Some of the abovementioned studies focus on the optimal exit mode of the VC and the factors that affect these exit modes, whereas others focus on the optimal exit timing of venture capital, especially the timing of the IPOs. We hope to combine the two aspects. In terms of the mathematical methods, we need to build a continuous-time principal-agent model. However, unlike the work of Sannikov [28], in venture capital, the long-term returns of the participants are paid off in a lump sum at the time of exit. Sannikov [28] studied the optimal contract under continuous time but assumed that the principal offers the agent a contract that specifies a non-negative flow of consumption. The Hamilton–Jacobi–Bellman (H-J-B) equation is established to solve the optimal contract. This method can make the contract design very complicated and maximize the interest of the principal. However, this assumption does not apply to venture capital investment. The long-term growth of a risky project can only be realized when exiting [1]. At the time of exit, the VC and EN can either let the company go public and cash out the shares in their hands to obtain profits or sell the project to a third party to obtain the purchase price. Therefore, we assume that the equity incentives will be available at the termination date and use the variational method to solve the optimal contract.

Most of the abovementioned studies consider the capital exit from the perspective of maximizing the returns for the VC. However, there are still a large number of government-sponsored VCs in the capital market, which do not have the goal of maximizing the income from the principal.

Government-sponsored VCs have been popular for a long time, such as the small business investment company (SBIC) plan in the United States, the Yozma plan in Israel, and the innovation investment fund (IIF) plan in Australia. Taking Israel’s Yozma plan as an example, the evaluation system of Yozma includes the IPO/M&A ratio, number of exits, whether reputable investors invested in the VC company or not, total capital under management (critical mass effects), and demonstration effects [29]. In addition, the total sales [12], the number of employees [13], the growth potential [14], and the number of IPO exits [15] have been included in the evaluation system of risky projects. There also are various methods for the government to achieve these goals. In addition to the direct investment in risky projects, the government also influences venture capital through a variety of indirect methods, for example, through personnel appointment, supervision system, audit system, investment stimulation, and other methods [4, 30]. The Chinese government influences the development and exit of venture capital via talent introduction, low tax policies, low-interest loans, and infrastructure construction methods. Therefore, we attempt to know how the government can make the exit decision of the VC and social welfare maximization exit decision to converge by influencing factors such as the interest rate or production efficiency without directly participating in the exit decision.

Finally, by reviewing the literature in terms of the abovementioned three aspects, we will focus on the following two issues.

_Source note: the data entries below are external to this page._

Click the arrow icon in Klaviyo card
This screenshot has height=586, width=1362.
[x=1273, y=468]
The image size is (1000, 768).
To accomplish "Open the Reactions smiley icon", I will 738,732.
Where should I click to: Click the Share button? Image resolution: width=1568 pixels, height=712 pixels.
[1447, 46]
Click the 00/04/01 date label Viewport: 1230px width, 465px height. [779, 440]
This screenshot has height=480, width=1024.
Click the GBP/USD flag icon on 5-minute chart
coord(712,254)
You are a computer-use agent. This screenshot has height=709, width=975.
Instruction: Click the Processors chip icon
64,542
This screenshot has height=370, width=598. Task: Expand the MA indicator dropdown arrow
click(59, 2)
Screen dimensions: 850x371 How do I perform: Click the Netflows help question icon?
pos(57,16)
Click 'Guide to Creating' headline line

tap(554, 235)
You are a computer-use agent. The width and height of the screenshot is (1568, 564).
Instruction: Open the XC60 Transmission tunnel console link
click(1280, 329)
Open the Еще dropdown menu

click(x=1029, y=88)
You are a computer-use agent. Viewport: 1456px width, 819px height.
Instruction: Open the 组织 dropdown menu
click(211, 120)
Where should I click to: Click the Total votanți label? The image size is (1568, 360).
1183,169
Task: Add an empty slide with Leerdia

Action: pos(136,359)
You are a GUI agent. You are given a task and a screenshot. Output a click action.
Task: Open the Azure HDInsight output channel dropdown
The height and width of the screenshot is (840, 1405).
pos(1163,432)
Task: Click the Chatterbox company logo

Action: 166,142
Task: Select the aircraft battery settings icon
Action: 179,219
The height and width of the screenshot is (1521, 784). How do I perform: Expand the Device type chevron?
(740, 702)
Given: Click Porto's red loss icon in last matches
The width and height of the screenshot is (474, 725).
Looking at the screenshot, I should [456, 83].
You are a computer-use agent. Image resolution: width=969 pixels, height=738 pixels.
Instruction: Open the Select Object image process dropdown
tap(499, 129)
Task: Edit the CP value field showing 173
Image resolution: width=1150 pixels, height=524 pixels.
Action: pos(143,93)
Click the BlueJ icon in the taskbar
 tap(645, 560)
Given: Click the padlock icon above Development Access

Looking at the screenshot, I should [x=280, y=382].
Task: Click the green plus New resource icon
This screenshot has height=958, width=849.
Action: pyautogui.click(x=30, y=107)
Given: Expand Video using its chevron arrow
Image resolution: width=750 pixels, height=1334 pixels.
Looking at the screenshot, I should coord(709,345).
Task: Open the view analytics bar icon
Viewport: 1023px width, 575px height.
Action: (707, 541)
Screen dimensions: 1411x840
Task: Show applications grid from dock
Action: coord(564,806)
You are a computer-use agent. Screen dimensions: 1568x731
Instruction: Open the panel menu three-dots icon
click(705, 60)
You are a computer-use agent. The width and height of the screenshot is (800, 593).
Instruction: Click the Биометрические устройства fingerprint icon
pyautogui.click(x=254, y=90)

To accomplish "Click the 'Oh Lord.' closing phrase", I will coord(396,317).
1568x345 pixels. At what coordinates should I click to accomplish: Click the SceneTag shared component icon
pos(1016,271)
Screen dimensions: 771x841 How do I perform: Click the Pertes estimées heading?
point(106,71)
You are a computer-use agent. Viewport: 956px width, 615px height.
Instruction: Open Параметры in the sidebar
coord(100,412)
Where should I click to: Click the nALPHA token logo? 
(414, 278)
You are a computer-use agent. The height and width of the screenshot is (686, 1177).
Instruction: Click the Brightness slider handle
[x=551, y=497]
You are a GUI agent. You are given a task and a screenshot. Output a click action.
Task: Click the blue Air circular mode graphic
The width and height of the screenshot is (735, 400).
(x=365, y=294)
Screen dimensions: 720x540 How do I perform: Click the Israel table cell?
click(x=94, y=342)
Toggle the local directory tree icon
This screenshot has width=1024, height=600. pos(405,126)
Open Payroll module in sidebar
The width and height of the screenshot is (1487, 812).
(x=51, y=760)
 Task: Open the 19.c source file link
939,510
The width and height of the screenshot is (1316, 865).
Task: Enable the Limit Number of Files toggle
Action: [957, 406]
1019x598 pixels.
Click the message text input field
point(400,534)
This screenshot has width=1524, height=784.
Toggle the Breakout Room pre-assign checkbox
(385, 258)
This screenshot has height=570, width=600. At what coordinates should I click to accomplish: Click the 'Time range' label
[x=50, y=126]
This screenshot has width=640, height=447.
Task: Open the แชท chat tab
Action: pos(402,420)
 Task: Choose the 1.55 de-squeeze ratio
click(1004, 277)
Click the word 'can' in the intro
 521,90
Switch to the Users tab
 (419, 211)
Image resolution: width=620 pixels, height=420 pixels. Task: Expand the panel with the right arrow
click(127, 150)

First, how to make a decision that jointly optimizes the exit method and the exit timing.

Second, whether the optimal exit decision of a VC and the exit decision of maximizing social welfare will conflict and how to make them converge.

Therefore, by introducing the time factor into the exit model, this work establishes a continuous time capital exit model and expands the theory of He and Li [1]. Our model can predict the exit timing and exit mode. Finally, we answer these two questions from the perspective of maximizing the income of the VC and maximizing the total project output.

The remainder of this paper is structured as follows: Section 2 gives the hypotheses of the model. Section 3 introduces the basic models. A comparative static analysis on the exit decision is described in Section 4. Section 5 describes the numerical analysis. Conclusions from this work are given in Section 6. All the proofs are given in the appendices.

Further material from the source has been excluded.